Not all varieties yielded similar disappointing results. Flying Dog’s Clark recalls one variety—a little-used hop known as Vojvodina that typically imparts woodsy notes of cedar and tobacco—that, when added to a hop tea, presented flavors of mint and melon. Another hop, typically grown in the Southern Hemisphere and used largely as a bittering agent, presented big, fruit flavors more like traditional West Coast hops.
Those subtle deviations in taste from what brewers expected led Clark to speculate, as others have more broadly, that the hops acted like wine grapes, where the terroir, the unique climate and soil of its geographic location, affects the flavor profile.

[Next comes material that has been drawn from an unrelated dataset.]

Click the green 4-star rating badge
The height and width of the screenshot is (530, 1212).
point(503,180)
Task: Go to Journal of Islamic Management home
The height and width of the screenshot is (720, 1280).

But there are reasons beyond taste that a variety of hop could prove uniquely suited to the East Coast, like finding a variety that might be more pest-resistant or produce better yields in the Maryland climate than out West. For now, Butler plans to find those varieties the old-fashioned way, either by testing an already-known strain at the University’s test farm or by manually crossing different strains of hops to see if he can find a winner—though improvements in gene editing could someday help speed the process along.

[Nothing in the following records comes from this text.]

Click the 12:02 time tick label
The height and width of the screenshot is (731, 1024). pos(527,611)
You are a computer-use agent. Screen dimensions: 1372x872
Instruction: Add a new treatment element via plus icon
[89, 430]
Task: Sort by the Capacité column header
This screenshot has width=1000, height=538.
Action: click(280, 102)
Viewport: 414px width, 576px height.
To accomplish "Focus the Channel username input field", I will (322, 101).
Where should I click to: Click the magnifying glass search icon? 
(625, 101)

Using the hops delivered by Butler, the brewers at Flying Dog pared the group of 24 down to their four favorites, and debuted a beer called “Field Notes” in March at the brewery’s tasting room. It’s the first commercially available beer brewed with hops grown at the University of Maryland farm. The project also released three beers—each brewed with locally grown hops from either Maryland or New York—in mid-April. Clark explained that by using hops from a farm in New York, and not just Maryland, the newly released beers offer a fuller picture of what hop production can mean for the mid-Atlantic as a region.
Ultimately, the project, which has funding from both Flying Dog and the university to continue for at least the next three years, isn’t about answering the question of if hops can grow along the East Coast, but whether they can grow well enough—or brew well enough—to compete with hop farms out West. For now, Butler and Clark agree that it will ultimately boil down to whether consumers are willing to pay a premium for beer grown with local hops. East Coast hop farmers, they explain, don’t have the economy of scale as out West, and will likely have to pay more for pest control and disease management—something that’s likely to continue unless the project can identify a variety of hop that thrives in the volatile East coast climate.
“When you add all those things together, it really makes it feel like a not very economically viable project,” Butler said. But for all the data he can collect on hop fertility and irrigation needs, there’s one factor for which he can’t account: taste. If Butler and Clark can figure out how to provide customers with a consistent product, they say, it’s possible that buyers will place a premium on locally-grown hops with a strong connection to the region—as has happened in many places across the country with local produce.
“If the market says this is something it wants and if people are willing to pay and we can replicate the process, it might be able to work,” he said. “It’s really going to be price, quality, quantity, and consistency. That’s what we need to achieve, so that we can be like the West Coast.”